Autonomous closed-loop framework for reproducible perovskite solar cells

Abstract

The commercialization of perovskite solar cells is bottlenecked by inefficient, trial-and- error approaches reliant on human expertise in both material discovery and device fabrication (1-3). Here, we introduce an autonomous closed-loop framework that integrates machine learning (ML)-driven material discovery with an automated manufacturing platform. The system employs active learning and quantum modeling to rapidly identify high-performance molecules, while the platform uses Bayesian optimization and symbolic regression in a feedback loop to continuously refine the fabrication process.
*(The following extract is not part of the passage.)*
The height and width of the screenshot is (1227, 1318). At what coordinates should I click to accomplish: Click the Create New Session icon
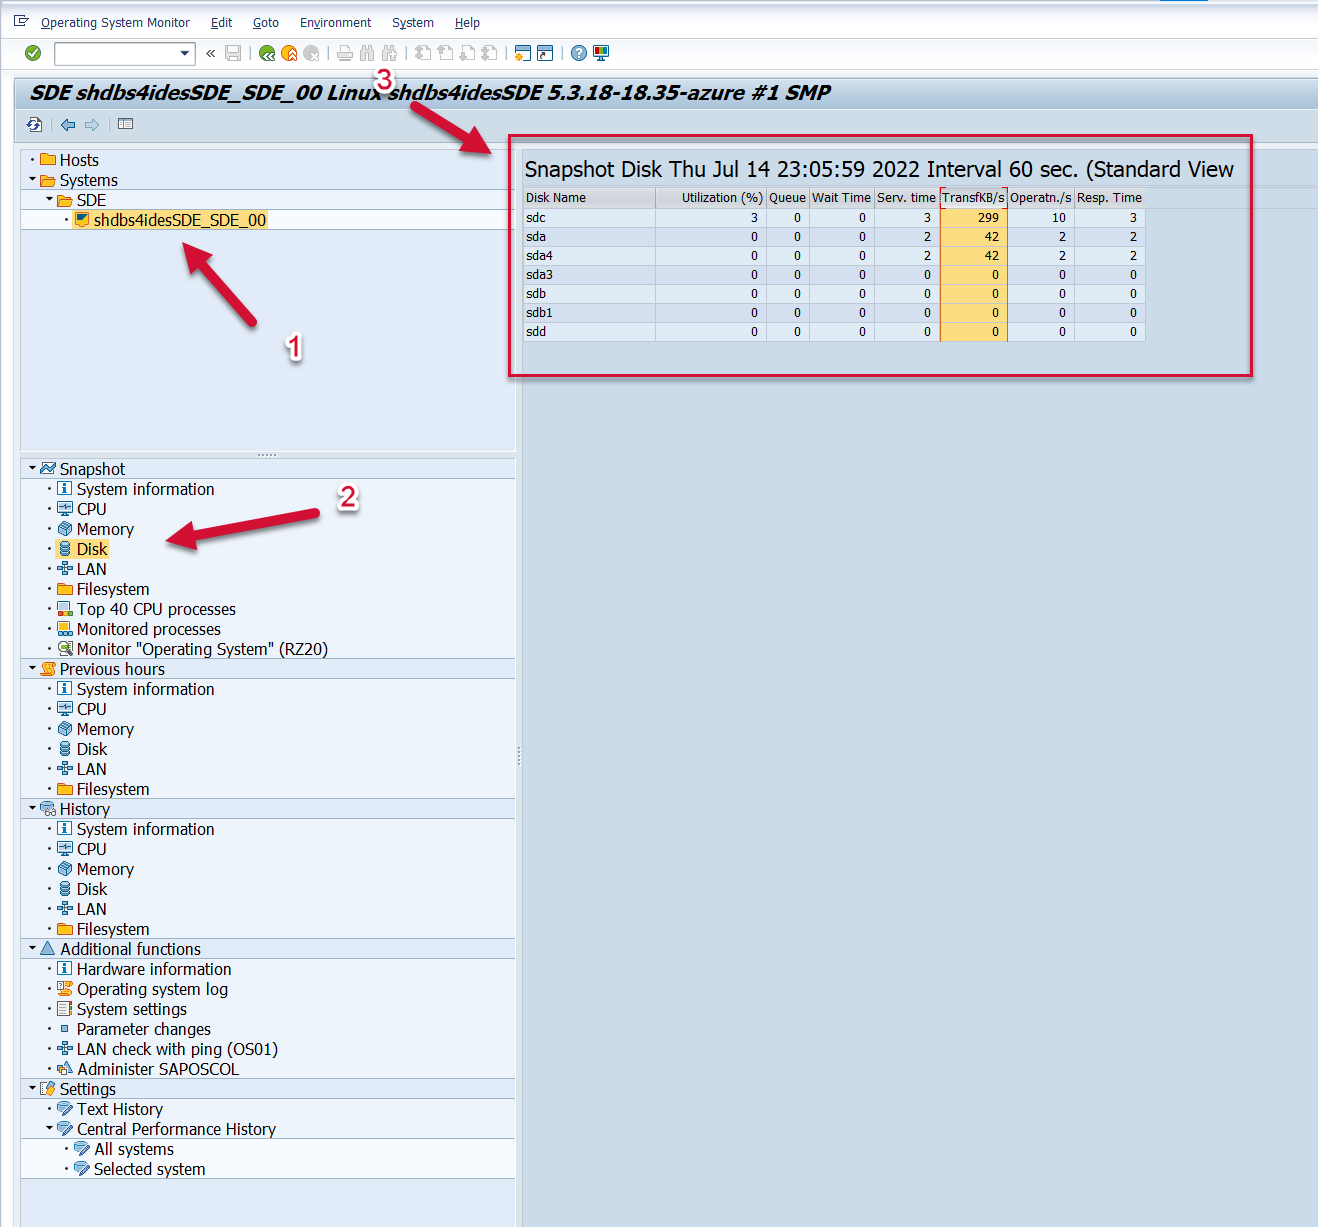(522, 53)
This integrated approach enabled the discovery of a passivation molecule, 5-(aminomethyl)nicotinonitrile hydroiodide (5ANI), which yielded 0.05 cm² solar cells with a power conversion efficiency (PCE) of 27.22% (certified maximum power point tracking (MPPT) efficiency of 27.18%) and 21.4 cm² mini-modules with a PCE of 23.49%. Moreover, the devices exhibited long-term operational stability, retaining 98.7% of their initial efficiency after 1,200 hours of continuous operation under the ISOS-L-1I protocol. Crucially, the automated platform achieved an efficiency reproducibility nearly 5 times that of manual fabrication. This work establishes an automated closed-loop system that synergizes ML-powered discovery with the high- fidelity data from automated manufacturing, setting a benchmark for autonomous discovery and manufacturing in photovoltaics and materials.